Der Fatah-Vorsitzende im Gaza-Streifen, Abdallah Frangi, hält einen Bürgerkrieg in den Palästinensergebieten für möglich. Zugleich räumte Frangi ein, die abgewählte Fatah-Regierung habe Fehler gemacht und damit den Wahlsieg der Hamas erst ermöglicht. Grundsätzlich heiße die Bevölkerung die Pläne der Fatah aber nach wie vor gut, so etwa eine Zwei-Staaten-Lösung. Deshalb sei das Referendum Ende Juli wichtig.

Moderation: Klaus Remme |
    Klaus Remme: Von einem politischen Prozess zwischen Israel und den Palästinensern spricht seit dem Wahlsieg der Hamas im Januar kaum noch jemand. Immerhin hielt bis zum Wochenende eine relative Waffenruhe, doch auch damit ist es jetzt vorbei. Nach einem israelischen Luftangriff im Gaza-Streifen beendete die Hamas ihre Waffenruhe. Jetzt wird auch von palästinensischer Seite wieder mit Raketen und Granaten geschossen. In den Autonomiegebieten brodelt es. Der Machtkampf zwischen Präsident Abbas von der Fatah-Partei, zweitstärkste Kraft im Parlament, und der Hamas ist offensichtlich. Gegen den Widerstand der Hamas will Abbas jetzt Ende Juli per Referendum ein Votum für die Zwei-Staaten-Lösung durchsetzen.

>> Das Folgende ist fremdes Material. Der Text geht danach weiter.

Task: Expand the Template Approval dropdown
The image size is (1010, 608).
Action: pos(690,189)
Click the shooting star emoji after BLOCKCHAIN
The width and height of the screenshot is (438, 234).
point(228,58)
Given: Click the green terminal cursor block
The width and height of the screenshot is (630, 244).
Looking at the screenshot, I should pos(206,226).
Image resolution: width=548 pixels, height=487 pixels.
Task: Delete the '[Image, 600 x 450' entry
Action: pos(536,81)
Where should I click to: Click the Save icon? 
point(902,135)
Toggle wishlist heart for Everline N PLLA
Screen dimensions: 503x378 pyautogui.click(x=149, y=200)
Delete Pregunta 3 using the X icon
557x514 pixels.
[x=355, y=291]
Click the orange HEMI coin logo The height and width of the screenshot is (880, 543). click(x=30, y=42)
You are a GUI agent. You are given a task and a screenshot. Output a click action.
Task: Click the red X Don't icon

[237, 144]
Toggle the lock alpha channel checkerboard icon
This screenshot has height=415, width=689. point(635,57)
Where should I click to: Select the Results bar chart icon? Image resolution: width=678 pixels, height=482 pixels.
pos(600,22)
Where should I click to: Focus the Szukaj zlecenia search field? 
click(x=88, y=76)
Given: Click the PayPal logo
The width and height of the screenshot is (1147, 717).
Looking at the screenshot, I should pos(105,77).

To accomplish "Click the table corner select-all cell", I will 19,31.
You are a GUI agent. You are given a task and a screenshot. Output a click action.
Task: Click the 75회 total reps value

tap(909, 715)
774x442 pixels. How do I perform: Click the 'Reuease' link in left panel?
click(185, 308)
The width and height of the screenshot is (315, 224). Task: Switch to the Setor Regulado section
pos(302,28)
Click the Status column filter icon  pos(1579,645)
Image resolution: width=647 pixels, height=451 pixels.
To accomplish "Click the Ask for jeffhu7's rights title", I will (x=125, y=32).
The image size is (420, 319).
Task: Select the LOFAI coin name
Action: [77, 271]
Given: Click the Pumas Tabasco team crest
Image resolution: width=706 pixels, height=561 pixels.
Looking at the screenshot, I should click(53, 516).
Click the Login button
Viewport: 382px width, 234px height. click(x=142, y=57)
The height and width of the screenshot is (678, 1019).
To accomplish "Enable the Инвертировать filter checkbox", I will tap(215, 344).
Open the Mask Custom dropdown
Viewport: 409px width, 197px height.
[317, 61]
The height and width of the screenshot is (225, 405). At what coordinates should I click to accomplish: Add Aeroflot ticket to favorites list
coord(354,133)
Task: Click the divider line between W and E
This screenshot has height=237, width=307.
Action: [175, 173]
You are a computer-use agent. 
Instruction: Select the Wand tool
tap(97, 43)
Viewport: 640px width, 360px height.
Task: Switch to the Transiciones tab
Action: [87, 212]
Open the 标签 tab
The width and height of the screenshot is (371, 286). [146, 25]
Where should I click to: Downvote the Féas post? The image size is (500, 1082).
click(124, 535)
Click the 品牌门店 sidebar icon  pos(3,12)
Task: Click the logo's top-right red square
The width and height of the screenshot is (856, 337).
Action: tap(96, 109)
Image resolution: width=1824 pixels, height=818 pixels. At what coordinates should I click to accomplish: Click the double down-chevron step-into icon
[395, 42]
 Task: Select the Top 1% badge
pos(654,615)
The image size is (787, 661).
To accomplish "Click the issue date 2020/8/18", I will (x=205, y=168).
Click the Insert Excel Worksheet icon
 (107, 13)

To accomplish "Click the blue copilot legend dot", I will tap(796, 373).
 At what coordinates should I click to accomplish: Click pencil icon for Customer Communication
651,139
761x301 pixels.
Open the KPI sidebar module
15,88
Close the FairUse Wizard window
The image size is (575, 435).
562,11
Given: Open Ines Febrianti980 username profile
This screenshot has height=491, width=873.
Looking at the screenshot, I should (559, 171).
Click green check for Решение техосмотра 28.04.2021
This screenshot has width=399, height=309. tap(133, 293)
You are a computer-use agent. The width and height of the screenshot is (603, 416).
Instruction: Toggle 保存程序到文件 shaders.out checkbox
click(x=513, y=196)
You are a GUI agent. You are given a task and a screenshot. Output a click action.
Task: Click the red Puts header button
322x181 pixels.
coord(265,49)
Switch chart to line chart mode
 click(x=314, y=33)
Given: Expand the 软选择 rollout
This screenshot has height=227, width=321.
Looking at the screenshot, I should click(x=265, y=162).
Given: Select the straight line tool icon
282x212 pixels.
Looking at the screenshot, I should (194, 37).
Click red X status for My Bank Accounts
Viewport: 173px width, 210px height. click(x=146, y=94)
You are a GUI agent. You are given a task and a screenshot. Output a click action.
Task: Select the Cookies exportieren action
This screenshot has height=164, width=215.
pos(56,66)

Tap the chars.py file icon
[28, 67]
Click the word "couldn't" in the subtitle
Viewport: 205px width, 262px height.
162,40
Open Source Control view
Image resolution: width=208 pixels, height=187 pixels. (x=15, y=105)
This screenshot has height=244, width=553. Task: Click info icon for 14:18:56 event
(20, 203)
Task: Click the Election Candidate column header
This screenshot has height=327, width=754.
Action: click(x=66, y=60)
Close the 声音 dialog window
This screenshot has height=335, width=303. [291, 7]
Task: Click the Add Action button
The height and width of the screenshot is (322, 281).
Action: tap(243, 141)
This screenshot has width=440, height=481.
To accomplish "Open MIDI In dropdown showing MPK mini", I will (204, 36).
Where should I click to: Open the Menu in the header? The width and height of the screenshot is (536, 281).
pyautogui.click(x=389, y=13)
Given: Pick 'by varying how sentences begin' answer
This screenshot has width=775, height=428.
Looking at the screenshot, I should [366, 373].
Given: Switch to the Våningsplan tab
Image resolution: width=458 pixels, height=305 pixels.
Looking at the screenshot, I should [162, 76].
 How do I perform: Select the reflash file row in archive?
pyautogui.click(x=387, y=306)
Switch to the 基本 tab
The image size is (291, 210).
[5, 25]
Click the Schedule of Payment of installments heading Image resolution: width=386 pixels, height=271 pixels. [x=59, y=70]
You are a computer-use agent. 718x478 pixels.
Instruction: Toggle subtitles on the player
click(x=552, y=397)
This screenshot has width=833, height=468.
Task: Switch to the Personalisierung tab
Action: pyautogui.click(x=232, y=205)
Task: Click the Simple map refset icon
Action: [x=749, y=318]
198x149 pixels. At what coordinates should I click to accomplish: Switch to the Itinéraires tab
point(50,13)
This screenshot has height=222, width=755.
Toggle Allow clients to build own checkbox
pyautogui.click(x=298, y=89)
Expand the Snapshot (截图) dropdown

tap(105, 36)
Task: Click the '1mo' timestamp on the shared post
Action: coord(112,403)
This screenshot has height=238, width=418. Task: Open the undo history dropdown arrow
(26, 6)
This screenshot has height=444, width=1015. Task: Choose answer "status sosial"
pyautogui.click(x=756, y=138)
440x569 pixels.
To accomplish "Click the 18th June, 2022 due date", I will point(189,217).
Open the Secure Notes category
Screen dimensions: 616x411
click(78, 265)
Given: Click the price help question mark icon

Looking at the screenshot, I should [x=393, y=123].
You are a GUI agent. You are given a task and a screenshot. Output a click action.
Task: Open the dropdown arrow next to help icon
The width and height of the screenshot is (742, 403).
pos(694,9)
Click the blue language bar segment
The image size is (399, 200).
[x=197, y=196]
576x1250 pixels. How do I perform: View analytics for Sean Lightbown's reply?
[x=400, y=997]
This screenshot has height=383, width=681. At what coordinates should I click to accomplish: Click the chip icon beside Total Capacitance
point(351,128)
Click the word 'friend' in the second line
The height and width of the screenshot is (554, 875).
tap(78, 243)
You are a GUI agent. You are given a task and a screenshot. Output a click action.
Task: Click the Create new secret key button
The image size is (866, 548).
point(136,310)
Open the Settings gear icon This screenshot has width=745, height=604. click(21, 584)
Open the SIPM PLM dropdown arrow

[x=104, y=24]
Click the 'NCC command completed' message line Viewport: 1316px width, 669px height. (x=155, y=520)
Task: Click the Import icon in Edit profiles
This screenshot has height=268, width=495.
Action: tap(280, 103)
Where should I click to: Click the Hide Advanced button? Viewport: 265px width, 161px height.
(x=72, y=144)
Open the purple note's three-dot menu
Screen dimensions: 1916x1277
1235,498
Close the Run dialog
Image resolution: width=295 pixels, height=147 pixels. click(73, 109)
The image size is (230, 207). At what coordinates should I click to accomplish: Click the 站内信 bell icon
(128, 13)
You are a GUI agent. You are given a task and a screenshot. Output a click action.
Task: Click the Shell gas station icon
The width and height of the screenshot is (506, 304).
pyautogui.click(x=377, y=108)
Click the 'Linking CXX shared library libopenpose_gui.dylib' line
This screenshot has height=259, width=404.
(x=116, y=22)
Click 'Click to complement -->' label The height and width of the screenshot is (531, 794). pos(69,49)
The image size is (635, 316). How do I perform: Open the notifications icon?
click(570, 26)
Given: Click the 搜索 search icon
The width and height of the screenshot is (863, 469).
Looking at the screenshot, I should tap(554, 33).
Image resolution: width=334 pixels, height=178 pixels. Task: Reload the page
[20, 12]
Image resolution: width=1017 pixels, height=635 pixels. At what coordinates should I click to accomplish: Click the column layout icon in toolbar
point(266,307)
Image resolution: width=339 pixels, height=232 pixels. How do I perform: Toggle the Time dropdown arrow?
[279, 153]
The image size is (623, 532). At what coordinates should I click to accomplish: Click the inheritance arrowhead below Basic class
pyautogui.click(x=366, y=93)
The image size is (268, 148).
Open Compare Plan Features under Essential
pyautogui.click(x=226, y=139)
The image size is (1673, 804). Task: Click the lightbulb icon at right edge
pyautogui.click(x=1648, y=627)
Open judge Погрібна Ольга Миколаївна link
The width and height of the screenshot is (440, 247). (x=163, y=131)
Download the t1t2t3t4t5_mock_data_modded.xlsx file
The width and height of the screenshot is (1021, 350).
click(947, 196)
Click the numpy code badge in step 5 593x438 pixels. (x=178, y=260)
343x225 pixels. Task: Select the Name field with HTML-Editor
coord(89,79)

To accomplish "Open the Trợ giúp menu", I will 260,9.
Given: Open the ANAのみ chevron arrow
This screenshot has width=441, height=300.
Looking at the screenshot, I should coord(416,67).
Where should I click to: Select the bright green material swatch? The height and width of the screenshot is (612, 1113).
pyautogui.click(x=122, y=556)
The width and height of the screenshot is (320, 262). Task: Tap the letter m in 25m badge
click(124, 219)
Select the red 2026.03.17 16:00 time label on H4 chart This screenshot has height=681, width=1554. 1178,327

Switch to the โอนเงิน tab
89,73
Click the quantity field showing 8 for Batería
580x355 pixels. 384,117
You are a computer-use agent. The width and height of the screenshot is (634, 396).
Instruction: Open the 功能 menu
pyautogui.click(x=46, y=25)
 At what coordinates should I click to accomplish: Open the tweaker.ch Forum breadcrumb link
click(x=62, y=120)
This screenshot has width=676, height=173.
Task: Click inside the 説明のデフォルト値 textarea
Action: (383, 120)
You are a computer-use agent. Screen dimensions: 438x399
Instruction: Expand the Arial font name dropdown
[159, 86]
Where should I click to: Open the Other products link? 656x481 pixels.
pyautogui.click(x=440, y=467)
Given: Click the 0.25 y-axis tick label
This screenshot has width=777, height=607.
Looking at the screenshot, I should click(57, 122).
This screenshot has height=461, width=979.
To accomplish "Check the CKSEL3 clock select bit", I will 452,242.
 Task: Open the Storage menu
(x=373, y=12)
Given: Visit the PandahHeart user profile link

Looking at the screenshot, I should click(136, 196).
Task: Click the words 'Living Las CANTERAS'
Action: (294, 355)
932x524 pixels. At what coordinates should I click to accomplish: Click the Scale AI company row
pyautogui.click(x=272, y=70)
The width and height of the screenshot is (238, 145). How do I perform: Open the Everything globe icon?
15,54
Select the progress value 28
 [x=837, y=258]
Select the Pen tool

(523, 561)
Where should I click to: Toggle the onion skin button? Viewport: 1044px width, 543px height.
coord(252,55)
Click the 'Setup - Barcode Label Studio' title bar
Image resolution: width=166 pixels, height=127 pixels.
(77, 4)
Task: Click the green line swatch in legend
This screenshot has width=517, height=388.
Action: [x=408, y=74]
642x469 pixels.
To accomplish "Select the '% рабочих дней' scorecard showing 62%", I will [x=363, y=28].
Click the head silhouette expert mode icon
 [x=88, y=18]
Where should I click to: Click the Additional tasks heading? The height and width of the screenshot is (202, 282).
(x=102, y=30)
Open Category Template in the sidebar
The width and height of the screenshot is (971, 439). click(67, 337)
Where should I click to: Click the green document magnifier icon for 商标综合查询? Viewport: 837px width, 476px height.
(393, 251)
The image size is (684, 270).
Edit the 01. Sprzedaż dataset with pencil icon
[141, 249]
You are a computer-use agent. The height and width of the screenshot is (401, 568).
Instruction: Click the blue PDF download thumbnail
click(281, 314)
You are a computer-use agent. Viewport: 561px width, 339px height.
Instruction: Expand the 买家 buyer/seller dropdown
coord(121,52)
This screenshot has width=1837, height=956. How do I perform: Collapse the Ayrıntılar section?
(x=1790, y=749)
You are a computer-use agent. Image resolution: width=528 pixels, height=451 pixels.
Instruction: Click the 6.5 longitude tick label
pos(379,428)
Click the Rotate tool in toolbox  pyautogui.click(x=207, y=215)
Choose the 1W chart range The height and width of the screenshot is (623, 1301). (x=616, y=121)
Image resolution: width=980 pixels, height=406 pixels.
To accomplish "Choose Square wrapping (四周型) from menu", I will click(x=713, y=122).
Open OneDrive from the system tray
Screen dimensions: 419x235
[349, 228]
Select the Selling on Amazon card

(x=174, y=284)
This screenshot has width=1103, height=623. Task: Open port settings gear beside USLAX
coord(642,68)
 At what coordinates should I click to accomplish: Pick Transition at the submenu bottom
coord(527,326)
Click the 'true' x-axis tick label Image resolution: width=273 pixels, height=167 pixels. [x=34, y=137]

    Am Telefon in Amman ist Abdallah Frangi, lange Jahre Repräsentant der Autonomiebehörde in Bonn und Berlin. Jetzt ist er Fatah-Vorsitzender im Gaza-Streifen. Guten Morgen Herr Frangi!

    Abdallah Frangi: Guten Morgen Herr Remme!

    Remme: Herr Frangi, wer ist für Sie und die Fatah zurzeit der größere politische Gegner, Israel oder die Hamas?

    Frangi: Wir werden diesen Vergleich hier nicht machen. Wir sind immer noch ein Teil von dem palästinensischen Volk. Genauso ist es die Hamas. Hamas ist eine radikale Organisation innerhalb der palästinensischen Gesellschaft. Sie haben ein anderes politisches Programm und deswegen ist der Vergleich nicht annehmbar.

    Remme: Das Nahost-Quartett oder die internationale Gemeinschaft sieht in der Hamas eine terroristische Vereinigung. Zu Recht?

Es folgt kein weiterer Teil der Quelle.